[Records]

§ §

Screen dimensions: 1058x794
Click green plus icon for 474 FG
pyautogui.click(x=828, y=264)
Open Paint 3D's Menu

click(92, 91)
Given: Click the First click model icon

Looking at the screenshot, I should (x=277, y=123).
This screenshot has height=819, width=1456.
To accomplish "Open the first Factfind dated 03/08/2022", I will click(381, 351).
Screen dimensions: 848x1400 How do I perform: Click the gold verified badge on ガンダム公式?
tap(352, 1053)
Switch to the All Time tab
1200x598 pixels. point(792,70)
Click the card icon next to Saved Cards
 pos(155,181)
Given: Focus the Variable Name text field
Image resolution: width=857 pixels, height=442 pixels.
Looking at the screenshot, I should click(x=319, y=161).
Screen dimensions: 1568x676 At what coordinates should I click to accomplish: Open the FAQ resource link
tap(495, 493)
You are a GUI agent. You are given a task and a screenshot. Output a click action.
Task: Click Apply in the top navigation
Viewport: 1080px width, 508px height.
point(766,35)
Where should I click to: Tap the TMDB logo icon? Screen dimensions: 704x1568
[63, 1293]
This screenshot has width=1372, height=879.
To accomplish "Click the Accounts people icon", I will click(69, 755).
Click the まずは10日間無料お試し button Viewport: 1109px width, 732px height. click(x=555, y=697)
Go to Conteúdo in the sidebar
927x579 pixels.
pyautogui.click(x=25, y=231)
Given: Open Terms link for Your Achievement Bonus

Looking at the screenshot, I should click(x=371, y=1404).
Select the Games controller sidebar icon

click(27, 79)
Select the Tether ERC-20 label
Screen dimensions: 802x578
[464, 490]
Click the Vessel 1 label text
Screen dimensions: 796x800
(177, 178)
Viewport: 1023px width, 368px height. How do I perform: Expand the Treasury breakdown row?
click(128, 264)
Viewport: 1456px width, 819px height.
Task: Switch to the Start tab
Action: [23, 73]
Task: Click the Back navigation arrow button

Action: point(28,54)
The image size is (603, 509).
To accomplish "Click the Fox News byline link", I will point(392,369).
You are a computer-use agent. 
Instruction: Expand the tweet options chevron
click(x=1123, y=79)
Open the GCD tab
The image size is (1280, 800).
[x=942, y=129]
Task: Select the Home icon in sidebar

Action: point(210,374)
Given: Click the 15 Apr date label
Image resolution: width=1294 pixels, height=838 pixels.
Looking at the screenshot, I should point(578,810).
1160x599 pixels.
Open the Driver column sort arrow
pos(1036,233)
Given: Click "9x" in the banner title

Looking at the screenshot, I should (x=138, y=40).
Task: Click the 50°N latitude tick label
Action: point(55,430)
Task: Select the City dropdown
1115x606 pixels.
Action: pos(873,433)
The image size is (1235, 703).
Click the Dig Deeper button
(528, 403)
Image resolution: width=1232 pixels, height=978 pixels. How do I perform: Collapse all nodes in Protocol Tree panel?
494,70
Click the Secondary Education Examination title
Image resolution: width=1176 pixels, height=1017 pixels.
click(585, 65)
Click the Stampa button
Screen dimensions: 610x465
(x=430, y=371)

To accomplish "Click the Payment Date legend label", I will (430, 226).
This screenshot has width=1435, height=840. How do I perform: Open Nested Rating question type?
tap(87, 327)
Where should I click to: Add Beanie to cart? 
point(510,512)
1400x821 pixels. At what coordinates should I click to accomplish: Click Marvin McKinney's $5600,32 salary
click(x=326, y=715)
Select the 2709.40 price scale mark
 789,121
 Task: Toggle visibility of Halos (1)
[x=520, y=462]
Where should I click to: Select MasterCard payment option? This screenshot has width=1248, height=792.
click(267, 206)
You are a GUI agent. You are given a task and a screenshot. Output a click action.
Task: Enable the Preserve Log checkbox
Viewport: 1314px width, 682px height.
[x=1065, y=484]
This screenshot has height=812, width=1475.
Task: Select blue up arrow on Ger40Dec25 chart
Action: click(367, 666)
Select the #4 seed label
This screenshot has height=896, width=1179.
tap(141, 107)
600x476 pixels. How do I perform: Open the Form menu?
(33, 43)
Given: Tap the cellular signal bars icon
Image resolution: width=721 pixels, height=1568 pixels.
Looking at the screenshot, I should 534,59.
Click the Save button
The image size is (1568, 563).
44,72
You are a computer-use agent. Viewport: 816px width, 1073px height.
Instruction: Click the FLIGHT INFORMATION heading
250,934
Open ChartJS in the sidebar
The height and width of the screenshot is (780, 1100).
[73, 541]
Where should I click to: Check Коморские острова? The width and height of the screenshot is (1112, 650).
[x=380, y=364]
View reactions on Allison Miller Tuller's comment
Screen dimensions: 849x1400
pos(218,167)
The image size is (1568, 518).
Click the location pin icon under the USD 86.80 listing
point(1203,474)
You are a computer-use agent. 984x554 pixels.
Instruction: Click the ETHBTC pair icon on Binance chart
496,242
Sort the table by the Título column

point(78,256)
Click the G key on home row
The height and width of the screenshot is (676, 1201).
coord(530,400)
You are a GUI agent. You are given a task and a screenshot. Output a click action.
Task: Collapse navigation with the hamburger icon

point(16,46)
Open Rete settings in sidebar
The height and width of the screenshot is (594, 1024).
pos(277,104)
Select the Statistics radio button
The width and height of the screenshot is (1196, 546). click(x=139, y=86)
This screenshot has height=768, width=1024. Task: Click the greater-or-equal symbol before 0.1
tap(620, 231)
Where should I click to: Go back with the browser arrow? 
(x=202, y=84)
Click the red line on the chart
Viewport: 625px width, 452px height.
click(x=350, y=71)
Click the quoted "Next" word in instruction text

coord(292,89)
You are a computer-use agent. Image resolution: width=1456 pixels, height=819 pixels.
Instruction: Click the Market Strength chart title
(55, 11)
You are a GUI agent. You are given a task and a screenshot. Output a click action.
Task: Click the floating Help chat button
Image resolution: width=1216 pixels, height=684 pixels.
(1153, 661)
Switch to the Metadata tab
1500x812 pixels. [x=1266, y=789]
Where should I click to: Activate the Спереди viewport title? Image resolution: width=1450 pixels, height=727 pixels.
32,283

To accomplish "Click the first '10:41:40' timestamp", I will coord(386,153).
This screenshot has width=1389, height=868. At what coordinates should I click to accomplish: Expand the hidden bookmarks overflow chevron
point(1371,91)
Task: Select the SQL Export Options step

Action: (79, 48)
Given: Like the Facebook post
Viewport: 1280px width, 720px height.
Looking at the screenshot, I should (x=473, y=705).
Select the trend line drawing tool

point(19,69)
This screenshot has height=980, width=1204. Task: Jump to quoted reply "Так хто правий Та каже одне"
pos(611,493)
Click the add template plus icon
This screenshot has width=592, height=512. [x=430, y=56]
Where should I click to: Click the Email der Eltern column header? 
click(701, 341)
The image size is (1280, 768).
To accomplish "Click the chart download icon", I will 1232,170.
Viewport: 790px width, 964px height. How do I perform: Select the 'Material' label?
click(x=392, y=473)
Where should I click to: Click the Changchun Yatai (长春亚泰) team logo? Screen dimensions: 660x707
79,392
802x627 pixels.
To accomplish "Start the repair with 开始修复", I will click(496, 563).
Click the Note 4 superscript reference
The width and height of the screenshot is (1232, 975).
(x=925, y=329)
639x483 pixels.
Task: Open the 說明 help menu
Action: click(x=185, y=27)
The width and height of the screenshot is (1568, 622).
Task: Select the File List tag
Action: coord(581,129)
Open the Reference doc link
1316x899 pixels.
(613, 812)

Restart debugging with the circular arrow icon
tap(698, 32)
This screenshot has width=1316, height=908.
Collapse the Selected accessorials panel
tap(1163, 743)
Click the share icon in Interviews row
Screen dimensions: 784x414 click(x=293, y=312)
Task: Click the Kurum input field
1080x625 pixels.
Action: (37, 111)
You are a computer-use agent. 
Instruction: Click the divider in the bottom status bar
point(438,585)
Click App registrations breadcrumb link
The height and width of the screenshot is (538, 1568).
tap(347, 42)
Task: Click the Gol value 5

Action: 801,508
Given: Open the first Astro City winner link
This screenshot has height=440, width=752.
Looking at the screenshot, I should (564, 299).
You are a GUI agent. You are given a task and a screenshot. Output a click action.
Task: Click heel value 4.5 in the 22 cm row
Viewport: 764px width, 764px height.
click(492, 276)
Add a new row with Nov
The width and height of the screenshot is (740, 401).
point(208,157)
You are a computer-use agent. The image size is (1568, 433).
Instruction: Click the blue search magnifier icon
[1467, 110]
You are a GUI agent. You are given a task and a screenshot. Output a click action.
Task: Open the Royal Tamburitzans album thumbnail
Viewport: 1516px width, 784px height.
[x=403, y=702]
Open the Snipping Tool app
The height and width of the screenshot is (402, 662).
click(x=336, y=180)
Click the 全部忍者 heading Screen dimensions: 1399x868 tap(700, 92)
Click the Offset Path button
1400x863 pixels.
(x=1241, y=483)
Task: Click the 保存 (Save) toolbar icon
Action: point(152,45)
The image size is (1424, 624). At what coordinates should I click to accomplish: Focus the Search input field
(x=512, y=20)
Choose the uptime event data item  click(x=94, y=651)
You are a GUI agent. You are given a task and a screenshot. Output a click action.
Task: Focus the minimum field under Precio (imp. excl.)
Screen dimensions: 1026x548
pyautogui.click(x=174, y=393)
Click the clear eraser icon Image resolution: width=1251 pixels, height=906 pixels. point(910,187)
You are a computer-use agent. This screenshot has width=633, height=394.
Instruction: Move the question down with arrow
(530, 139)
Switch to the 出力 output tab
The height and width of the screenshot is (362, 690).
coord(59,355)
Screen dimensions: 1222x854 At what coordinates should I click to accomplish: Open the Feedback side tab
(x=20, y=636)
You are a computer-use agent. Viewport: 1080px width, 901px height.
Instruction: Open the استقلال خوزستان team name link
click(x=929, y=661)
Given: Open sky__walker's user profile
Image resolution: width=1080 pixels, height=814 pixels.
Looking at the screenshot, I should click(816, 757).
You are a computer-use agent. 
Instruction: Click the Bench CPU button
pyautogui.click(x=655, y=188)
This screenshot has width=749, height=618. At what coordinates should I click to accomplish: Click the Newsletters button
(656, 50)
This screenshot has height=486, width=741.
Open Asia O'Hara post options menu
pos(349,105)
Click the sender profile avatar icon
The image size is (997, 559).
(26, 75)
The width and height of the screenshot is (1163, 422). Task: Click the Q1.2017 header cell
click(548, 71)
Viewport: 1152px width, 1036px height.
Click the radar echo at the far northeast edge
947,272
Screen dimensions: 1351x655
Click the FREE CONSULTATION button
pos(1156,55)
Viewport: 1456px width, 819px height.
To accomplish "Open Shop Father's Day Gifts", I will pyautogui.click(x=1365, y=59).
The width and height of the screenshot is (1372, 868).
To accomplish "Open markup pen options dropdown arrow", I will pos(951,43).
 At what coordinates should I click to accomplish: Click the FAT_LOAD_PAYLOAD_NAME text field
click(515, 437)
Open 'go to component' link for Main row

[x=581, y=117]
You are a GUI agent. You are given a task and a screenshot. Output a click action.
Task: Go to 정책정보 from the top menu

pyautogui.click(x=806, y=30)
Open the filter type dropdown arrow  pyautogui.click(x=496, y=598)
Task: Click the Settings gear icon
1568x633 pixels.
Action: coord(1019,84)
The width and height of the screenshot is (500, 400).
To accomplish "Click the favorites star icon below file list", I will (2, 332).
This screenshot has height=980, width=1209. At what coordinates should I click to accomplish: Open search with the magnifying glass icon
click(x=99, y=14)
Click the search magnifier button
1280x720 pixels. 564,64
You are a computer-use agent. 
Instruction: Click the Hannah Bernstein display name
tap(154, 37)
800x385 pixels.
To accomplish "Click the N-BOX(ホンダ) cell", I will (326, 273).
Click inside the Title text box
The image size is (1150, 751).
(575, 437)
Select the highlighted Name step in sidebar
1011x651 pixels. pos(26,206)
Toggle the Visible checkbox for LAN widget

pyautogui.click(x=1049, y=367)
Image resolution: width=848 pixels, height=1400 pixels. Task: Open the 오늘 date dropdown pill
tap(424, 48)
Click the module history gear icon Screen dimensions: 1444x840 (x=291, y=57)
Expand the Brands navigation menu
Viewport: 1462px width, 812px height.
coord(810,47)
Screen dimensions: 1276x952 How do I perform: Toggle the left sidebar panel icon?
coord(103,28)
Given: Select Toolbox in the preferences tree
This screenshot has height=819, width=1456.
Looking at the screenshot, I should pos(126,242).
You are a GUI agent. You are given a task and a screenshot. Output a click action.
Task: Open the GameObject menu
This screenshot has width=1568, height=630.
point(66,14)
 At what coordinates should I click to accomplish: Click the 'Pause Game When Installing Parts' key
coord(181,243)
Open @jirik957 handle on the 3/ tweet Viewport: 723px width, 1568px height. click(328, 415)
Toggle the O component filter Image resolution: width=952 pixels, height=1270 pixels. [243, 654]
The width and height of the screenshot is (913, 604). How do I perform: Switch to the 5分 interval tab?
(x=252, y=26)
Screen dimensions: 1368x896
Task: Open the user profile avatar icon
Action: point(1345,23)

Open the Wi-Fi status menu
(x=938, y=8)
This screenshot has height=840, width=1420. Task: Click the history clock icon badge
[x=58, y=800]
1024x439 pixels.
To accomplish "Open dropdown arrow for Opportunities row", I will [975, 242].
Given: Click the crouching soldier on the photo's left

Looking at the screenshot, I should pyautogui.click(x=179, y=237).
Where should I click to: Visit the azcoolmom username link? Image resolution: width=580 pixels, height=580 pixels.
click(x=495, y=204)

§ §

Find every line in the material above that contains the string "label", treating uppercase and lowercase as different, and copy each of those lines.

- [Result for this exercise]:
Select the Tether ERC-20 label
Click the Vessel 1 label text
Given: Click the 15 Apr date label
Task: Click the 50°N latitude tick label
To accomplish "Click the Payment Date legend label", I will (430, 226).
Select the #4 seed label
Viewport: 790px width, 964px height. How do I perform: Select the 'Material' label?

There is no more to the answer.